WORK INSTRUCTIONS
1. Which of these statements agree with the thread about performances of the Ninth: (a) Manxfeeder finds the sound of the 1952 Toscanini recording poor even in the 2003 RCA set, (b) Itullian suggests Karajan 77 for period instruments, and (c) SixFootScowl names the Fricsay Ninth as one of the first CDs bought? Answer yes or no for each, quoting the deciding words of the thread.
2. Carry the thread about performances of the Ninth forward from its last sentence.

EXCERPT

□ □ □

I am not sure what I am looking for, but that I love this particular work so much that having various performances is nice as I listen to it a lot. I may eventually settle on different performances for my favorites among the movements, the third movement seeming to be the most difficult to get quite right from the perspective that (my hypothesis) it is much harder to create (and to some degree perform) good music for a slow piece than for a faster paced piece.

The 1937 Toscanini could be very interesting in that it likely would sound like a very old recording as I doubt that technology can clean up one that old very well. On the other hand, I read that Toscanini conducted the Ninth many times in his career and was working towards a definitive performance and finally at about the age of 85 made the recording (1952), so that one could be fantastic too.


----------



## Amfibius

Did you guys even read the OP's post? He said that he is looking for a period performance. What is period about Toscanini or Mehta?


----------



## Manxfeeder

TallPaul said:


> I am not sure what I am looking for, but that I love this particular work so much that having various performances is nice as I listen to it a lot.


I was just thinking, in my collection, at least, there is always room for another good 9th.

Personally, I'd describe the Toscanini 1952 as driven. He doesn't dwell on mysteries. Also, you can easily detect rhythm shifts in the music that others don't highlight. And the ability of the ensemble to cut off the same way is notable. The down side is, the recorded sound isn't great, even in the RCA set released in 2003. At least that's my two cents.


----------



## Itullian

Hogwood, Goodman for period instruments

for modern Bohm, dg
Solti first analog one Chicago
Karajan 77
Klemperer emi, stereo


----------



## SixFootScowl

Amfibius said:


> Did you guys even read the OP's post? He said that he is looking for a period performance. What is period about Toscanini or Mehta?


You are right, but... I sort of went beyond that (evolving thread I guess) and it was even I that first mentioned Toscanini. I am pretty much a novice, having listened to much classical in the early 80s, then not again until just a few months ago when I began building a CD collection. One of the first CDs I purchased was the Karajan Ninth. I do want to get the Fricsay on CD if for no other reason than it was my first and I would love to listen to that performance again. I am open to several more performances in my library. After all, when you can pick up a decent used CD for aroun $5-10, it's a bargain. I was paying that much for vinyl back in 1980 and I know a dollar was worth much more than. Hopefully I will get a couple good period performances and others.

□ □ □

Item position entries
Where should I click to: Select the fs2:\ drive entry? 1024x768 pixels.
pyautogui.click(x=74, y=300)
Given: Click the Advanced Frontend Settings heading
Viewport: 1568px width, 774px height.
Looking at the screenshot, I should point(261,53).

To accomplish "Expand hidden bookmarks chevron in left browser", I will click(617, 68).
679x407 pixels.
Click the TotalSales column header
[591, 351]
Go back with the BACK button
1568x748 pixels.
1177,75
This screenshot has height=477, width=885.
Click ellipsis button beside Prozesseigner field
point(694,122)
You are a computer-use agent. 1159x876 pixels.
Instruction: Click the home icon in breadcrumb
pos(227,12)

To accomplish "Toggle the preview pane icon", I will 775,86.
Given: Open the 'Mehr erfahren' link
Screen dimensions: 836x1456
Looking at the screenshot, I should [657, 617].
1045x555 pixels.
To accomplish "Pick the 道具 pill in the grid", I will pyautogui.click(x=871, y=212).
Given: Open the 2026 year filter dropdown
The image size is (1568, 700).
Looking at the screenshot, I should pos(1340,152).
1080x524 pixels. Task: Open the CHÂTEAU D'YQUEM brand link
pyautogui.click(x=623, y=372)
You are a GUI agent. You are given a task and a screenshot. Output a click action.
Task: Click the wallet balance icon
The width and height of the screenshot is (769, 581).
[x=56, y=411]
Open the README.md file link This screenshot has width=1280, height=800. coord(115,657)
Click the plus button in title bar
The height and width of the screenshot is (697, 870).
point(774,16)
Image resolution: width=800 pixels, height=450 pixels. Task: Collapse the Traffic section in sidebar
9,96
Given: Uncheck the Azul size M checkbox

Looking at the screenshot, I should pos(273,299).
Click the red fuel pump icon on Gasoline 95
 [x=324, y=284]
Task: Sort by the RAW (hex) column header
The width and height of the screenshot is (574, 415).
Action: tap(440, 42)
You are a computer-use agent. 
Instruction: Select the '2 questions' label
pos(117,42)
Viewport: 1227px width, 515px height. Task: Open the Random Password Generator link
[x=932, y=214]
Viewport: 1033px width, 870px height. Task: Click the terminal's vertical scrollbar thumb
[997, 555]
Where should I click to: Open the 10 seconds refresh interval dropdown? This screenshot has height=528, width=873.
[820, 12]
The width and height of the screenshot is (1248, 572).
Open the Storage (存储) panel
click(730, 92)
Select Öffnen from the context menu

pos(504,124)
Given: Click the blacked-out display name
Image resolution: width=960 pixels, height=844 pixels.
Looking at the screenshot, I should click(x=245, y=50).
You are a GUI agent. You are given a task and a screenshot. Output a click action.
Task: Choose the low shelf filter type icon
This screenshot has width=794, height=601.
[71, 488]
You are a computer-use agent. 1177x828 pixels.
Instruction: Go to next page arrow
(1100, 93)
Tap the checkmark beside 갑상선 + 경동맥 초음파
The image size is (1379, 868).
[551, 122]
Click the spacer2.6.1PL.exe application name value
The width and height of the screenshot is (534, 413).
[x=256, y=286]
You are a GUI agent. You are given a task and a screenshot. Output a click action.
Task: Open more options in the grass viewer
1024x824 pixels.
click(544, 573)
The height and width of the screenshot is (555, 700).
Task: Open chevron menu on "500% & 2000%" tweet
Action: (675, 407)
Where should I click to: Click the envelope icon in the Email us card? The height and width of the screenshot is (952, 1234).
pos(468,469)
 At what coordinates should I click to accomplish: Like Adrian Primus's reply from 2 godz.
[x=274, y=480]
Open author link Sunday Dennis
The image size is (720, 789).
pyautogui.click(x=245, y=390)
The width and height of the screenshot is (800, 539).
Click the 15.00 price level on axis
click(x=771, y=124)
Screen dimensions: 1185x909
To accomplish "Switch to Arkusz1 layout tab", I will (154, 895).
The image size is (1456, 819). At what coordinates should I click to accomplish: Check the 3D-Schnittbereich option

□ □ □

RESULTS OF THE EXERCISE
1.
(a) Yes: "The down side is, the recorded sound isn't great, even in the RCA set released in 2003."
(b) No: "Hogwood, Goodman for period instruments"
(c) No: "One of the first CDs I purchased was the Karajan Ninth."

2.
I am enjoying the discussion and thanks all for your input.


----------



## itywltmt

I think the versions mentioned to date cover the top of the Hit Parade.

I don't own a HIP performance, but do own the (fairly recent) Haitink/LSO recording of the Del Mar edition of the score. It is not HIP _per se_, but it does not require the deployment of a Victorian-style, large orchestra.

It may be a good compromise.

Alternatively, I am pretty sure Tilson-Thomas recorded the 9th in the late 70s with the English Chamber Orchestra when he assembled a Beethoven cycle with "smaller proportions". His Pastorale was excellent, dunno about the 9th...


----------



## kv466

itywltmt said:


> I think the versions mentioned to date cover the top of the Hit Parade.
> 
> I don't own a HIP performance, but do own the (fairly recent) Haitink/LSO recording of the Del Mar edition of the score. It is not HIP _per se_, but it does not require the deployment of a Victorian-style, large orchestra.
> 
> It may be a good compromise.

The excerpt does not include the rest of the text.